Фирс вернулся от столов с полупустым бокалом в руках.
– Лафарг! – сказал, а точнее крикнул он. – Здесь чудом сохранились льдинки из вёдер.
Эскулап отвлёкся от бесчисленных дам, чтобы провести опыт для истопника. Результат оказался отрицательным.
Тем временем у ног Вийта поставили бочонок и кадку. Детектив кинулся было к ним, но тут же разочарованно обернулся к дворецкому:
– Они вымыты!
Глава слуг с видом оскорблённого достоинства вынул из рук Вийта свою записку и что-то надменно начертал на её обратной стороне.
– «Грязное на кухне не держим!» – прочёл вызнаватель.
– Дворецкий вне подозрений! – проворчала старая Мйончинская. – Именно потому, что мы все сейчас на него подумали!
На горделивом лице дворецкого не дрогнул ни единый мускул.
– Сколько мышника нужно для такого эффекта? – спросил Вийт у Лафарга, кивнув на Таде.
Лекарь обернулся и оценивающе посмотрел на организатора гонок.
– С учётом общего количества пунша? И телосложения его превосходительства? – врач пожал плечами и написал: «Не менее полуведра настойки».
– Полведра! – вскричал Вийт удивлённо. – Такое количество в перстне не пронесёшь…
Тут какая-та мысль посетила Лафарга.
– Но позвольте! – вскинулся он. – Позвольте! Все участники Гонок пили из Кубка! Корстини, Мйончинский, Сташко – каждый пил! И все члены их экипажей! До дна! Они все, слышите вы, все пили и теперь все отравлены!
– Не слышу! – Вийт чувствовал, что сказано нечто важное.
Врач стал писать в тетради.
Фирс тем временем подтолкнул локоть детектива. Кивнул в сторону гоночного поля.
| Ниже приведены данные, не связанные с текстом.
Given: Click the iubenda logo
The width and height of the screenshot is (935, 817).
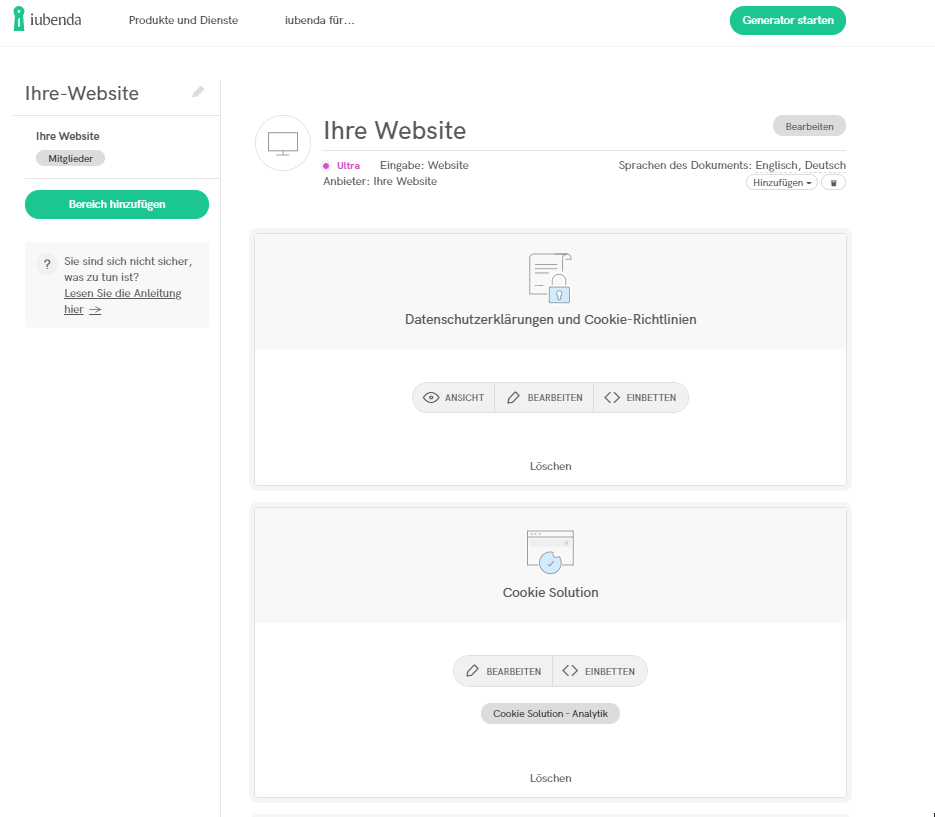Looking at the screenshot, I should click(x=47, y=20).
Чёрные гусенички составов уже приблизились к первому повороту. Из головы каждой била в небо струя обильного дыма. Впереди нёсся Мйончинский, за ним, отстав на длину поезда, Сташко, в полуверсте за ними поспешал Корстини.
– Слишком быстро! – произнёс, вглядевшись, Вийт. Он говорил под нос, но получалось громко, на всю залу. – Так они на повороте могут с рельсов сойти!
Публика в испуге замерла.
Несколько долгих секунд в судейской ложе висела мёртвая тишина. Даже хроникёры умолкли. Потом, будто услышав сыскного надзирателя, стали замедляться первые два паровоза. Машина антрепренёра едва не настигла их, но и она в конце концов притормозила.
Мйончинский вошёл в поворот на огромной скорости, не менее двадцати вёрст в час. Его локомотив сразу же заметно накренился. Из-под колёс сыпанули снопы искр. Из прицепного открытого вагона на землю лавиной посыпался уголь. В воздух поднялось чёрное облако, сквозь которое вверх ударил белый столб пара. До судейской ложи донёсся протяжный, панический гудок.
Публика всхлипнула в ужасе.
Локомотив графа выскочил из угольной тучи, всё ещё заваливаясь на один бок. Он продолжал тормозить, но крен не исчезал. В последний момент, когда, казалось, машина должна была перевернуться, паровоз вдруг выпрямился, и состав наконец вышел из поворота.